Paper ID: 2203.03627
Multi-channel deep convolutional neural networks for multi-classifying thyroid disease
Xinyu Zhang, Vincent CS. Lee, Jia Rong, James C. Lee, Jiangning Song, Feng Liu
Thyroid disease instances have been continuously increasing since the 1990s, and thyroid cancer has become the most rapidly rising disease among all the malignancies in recent years. Most existing studies focused on applying deep convolutional neural networks for detecting thyroid cancer. Despite their satisfactory performance on binary classification tasks, limited studies have explored multi-class classification of thyroid disease types; much less is known of the diagnosis of co-existence situation for different types of thyroid diseases. Therefore, this study proposed a novel multi-channel convolutional neural network (CNN) architecture to address the multi-class classification task of thyroid disease. The multi-channel CNN merits from computed tomography to drive a comprehensive diagnostic decision for the overall thyroid gland, emphasizing the disease co-existence circumstance. Moreover, this study also examined alternative strategies to enhance the diagnostic accuracy of CNN models through concatenation of different scales of feature maps. Benchmarking experiments demonstrate the improved performance of the proposed multi-channel CNN architecture compared with the standard single-channel CNN architecture.
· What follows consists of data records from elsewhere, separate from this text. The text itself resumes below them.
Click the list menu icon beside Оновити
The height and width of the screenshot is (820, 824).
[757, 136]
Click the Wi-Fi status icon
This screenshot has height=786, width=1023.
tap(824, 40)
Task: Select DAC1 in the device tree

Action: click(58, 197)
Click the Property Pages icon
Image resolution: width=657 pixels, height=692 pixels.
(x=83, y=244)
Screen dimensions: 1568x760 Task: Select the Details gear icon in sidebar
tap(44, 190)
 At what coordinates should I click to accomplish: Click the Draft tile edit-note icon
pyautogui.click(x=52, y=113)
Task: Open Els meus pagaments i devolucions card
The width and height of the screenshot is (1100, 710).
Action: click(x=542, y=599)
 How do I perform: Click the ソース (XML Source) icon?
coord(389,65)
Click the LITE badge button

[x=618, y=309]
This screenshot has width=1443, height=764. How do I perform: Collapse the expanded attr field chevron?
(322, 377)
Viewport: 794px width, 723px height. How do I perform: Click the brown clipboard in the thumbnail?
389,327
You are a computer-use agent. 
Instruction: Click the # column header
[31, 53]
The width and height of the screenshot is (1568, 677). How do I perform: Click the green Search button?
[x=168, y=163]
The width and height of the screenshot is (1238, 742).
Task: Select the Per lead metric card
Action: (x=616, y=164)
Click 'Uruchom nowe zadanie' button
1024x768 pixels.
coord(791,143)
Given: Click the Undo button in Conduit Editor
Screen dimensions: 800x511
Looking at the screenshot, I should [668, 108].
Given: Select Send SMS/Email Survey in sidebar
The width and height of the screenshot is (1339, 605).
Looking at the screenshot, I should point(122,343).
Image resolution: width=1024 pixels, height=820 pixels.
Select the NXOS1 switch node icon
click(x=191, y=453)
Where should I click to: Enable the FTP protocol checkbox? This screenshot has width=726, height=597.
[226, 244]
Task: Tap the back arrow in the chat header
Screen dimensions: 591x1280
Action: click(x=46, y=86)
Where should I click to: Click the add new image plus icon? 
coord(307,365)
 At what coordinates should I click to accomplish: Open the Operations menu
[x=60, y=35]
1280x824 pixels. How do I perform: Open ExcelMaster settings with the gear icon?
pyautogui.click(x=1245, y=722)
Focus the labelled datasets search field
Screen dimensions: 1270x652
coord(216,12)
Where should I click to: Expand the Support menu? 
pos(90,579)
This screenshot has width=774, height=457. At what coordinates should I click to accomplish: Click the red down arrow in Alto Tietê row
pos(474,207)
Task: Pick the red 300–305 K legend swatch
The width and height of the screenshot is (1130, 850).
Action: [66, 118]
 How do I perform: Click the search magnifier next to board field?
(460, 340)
More specifically, the multi-channel CNN achieved an accuracy of 0.909, precision of 0.944, recall of 0.896, specificity of 0.994, and F1 of 0.917, in contrast to the single-channel CNN, which obtained 0.902, 0.892, 0.909, 0.993, 0.898, respectively. In addition, the proposed model was evaluated in different gender groups; it reached a diagnostic accuracy of 0.908 for the female group and 0.901 for the male group. Collectively, the results highlight that the proposed multi-channel CNN has excellent generalization and has the potential to be deployed to provide computational decision support in clinical settings.
Submitted: Mar 6, 2022